1,120 unfit school buses
Private educational institutions, which are more interested and inclined in collecting humongous fees and donations, are paying a lip service to school buses.
These buses do not have fitness certificates from the RTA
- Educational institutions care a hoot for rules
- Transport authorities react only after a tragedy
- Small schools generally ply old buses which have outlived their life
- They also appoint inexperienced drivers at low salary
Private educational institutions, which are more interested and inclined in collecting humongous fees and donations, are paying a lip service to school buses. In the wake of the accident at Toopran, parents now fear for the safety of their children, who commute in school buses.
According to the Road Transport Authority (RTA), every school bus has to be checked for fitness every year, apparently not many school managements are doing this. Fitness certificate is mandatory for the school buses to ferry-out children but statistics with the transport authorities state that 1120 school buses are running without fitness certificate in the city.
There are about 7,800 school buses that run in the city.
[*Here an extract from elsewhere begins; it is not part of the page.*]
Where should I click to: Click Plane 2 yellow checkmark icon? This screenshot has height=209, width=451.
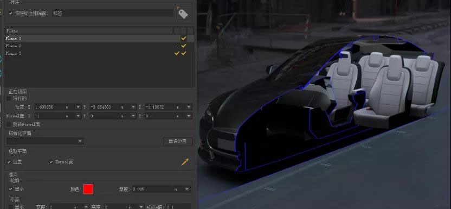[184, 46]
These buses have to be certified by the RTA, which would issue fitness certificate in the month of May, making them eligible to ferry children. The RTA issues fitness certificate for a period of one year and the last date for the school buses expires on May 15. However, 720 buses registered in Ranga Reddy district and 400 registered in the city are running without fitness certificates. It has been more than two months since the deadline has passed.
A few are even blaming the RTA officials for being callous during inspections. It was alarming to find that the number of buses without safety certificates is increasing every year.
In the wake of the accident, the RTA is now on a seizure mode, “We have got orders from the top brass to seize the vehicles (school buses) that are running without fitness certificates. We have already deployed teams which would be checking the condition of the buses, and other required documentation,” informed an official from the RTA.
RTA officials are also blaming the school managements. They say that managements aren’t taking fitness certificate even after seizing vehicles.
The scenario was different when compared to international or bigger schools. It was noted that only International Schools could afford safer buses manufactured by makers like Volvo and Isuzu, while smaller schools like the one involved in the accident were mini buses by Eicher or Swaraj Mazda. In most cases smaller schools purchase vehicles which have outlived their life for meagre prices from unauthorised dealers.
They also do not have trained drivers to ferry children. These drivers are often over-worked or juggle with other work during day. Apart from these, most of these inexperienced drivers are oblivious to safety measures of the vehicle they drive.